En general, los conflictos jurídicos, al menos desde que los abogados comienzan a asesorar a las partes de un caso, es similar a un «juego de turnos», aunque en algunos escenarios sea posible que realicen acciones simultáneamente. Pensemos no solo el proceso mismo, sino antes, por ejemplo, en el intercambio telegráfico (cartas documento, telegramas laborales, etc.). Incluso podemos incluir en dicha categoría a los correos electrónicos, que ya sabemos que en muchos casos podrán ser utilizados como prueba válida del proceso. Este intercambio secuencial de mensajes, entonces, posee las mismas propiedades que el sistema de turnos ajedrecístico: quien mueve en segundo lugar (quien responde) debe aplacar la iniciativa del adversario, pero contará con más información. Como ejemplo muy simple, quién aduce en un telegrama una causal de despido indirecto, luego no podrá variarla en el juicio respectivo, e incluso si lo hiciera ello iría en desmedro de la verosimilitud de su demanda. Cada intimación, reclamo, acción procesal, etc., tiene, además de su efecto jurídico inmanente, otro efecto que es el de transmitir información que podrá ser utilizada por la contraparte, ya sea para refutarla, encontrar sus debilidades, o volverla en contra de nosotros mismos si existen contradicciones con otros actos posteriores12. Otro ejemplo es el del proceso penal: en sistema acusatorio, para requerir la audiencia de «formulación de cargos», la acusación que en general lleva adelante el fiscal debe postular una descripción circunstanciada de la conducta del imputado, lo que constituye una especie de «foto» que será de difícil aunque no imposible variación en el futuro, requiriéndose posteriormente una nueva formulación o «re-formulación» de cargos, que naturalmente puede mellar en la verosimilitud de la teoría de la acusación. El abogado defensor juega aquí casi siempre «en segundo turno», utilizando la información que le proporcionan los actos procesales del fiscal o la querella. Su teoría del caso, salvo cuando fuese aconsejable por su contundencia exhibirla en una etapa más temprana, puede ser mantenida en secreto hasta la audiencia del «control de acusación», en que necesitará comunicarla, al menos parcialmente, para justificar la pertinencia de los medios probatorios que ofrece para la audiencia de debate (juicio propiamente dicho).
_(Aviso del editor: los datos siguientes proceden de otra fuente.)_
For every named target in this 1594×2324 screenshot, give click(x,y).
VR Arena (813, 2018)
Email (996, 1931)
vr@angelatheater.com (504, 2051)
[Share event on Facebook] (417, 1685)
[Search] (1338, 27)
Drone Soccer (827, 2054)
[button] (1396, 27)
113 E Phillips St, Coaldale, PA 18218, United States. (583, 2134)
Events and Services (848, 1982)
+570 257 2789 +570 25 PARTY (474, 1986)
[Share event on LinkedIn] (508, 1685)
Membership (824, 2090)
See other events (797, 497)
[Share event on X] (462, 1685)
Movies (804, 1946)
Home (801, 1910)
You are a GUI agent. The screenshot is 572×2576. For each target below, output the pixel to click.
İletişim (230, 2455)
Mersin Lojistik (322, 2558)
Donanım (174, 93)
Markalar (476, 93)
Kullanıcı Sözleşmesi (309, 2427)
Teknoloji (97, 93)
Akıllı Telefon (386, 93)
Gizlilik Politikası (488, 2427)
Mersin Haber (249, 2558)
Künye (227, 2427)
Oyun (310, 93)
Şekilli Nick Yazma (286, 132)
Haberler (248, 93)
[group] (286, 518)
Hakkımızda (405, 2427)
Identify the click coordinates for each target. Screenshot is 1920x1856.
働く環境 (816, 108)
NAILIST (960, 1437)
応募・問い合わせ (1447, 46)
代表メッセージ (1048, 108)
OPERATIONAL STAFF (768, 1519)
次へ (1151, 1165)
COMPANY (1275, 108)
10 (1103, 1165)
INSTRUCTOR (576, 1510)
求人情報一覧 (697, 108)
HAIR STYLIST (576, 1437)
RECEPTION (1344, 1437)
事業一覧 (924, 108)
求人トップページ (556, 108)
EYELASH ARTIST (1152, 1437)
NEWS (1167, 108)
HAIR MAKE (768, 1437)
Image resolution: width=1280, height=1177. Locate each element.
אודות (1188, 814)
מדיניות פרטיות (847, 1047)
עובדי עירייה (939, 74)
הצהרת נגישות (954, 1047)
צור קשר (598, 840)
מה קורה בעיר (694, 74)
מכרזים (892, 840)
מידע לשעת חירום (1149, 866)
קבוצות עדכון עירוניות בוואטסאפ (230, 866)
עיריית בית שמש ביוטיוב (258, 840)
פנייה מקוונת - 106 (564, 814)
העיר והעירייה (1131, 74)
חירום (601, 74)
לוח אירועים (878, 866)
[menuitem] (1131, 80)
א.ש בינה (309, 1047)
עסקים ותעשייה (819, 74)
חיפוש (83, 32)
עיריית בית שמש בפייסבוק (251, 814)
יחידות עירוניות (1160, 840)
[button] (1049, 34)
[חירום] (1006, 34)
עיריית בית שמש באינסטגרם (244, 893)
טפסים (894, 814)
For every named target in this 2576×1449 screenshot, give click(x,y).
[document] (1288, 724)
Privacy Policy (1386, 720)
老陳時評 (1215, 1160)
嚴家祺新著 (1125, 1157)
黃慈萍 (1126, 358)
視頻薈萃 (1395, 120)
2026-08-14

El litigio jurídico es así, un juego secuencial y de información. La iniciativa del que «mueve primero» en el proceso entero o en cualquiera de sus incidencias, se compensa con la mayor información con que contará la contraparte para responder o asumir una actitud al respecto –el mero silencio podría ser una de ellas–. Como dosificar la información que se transmite a la contraria, cuándo usar la iniciativa y cuándo esperar el movimiento contrario para aprovechar la ventaja de saber qué es lo que hizo constituye también una parte del saber ajedrecístico transpolable al litigio jurídico.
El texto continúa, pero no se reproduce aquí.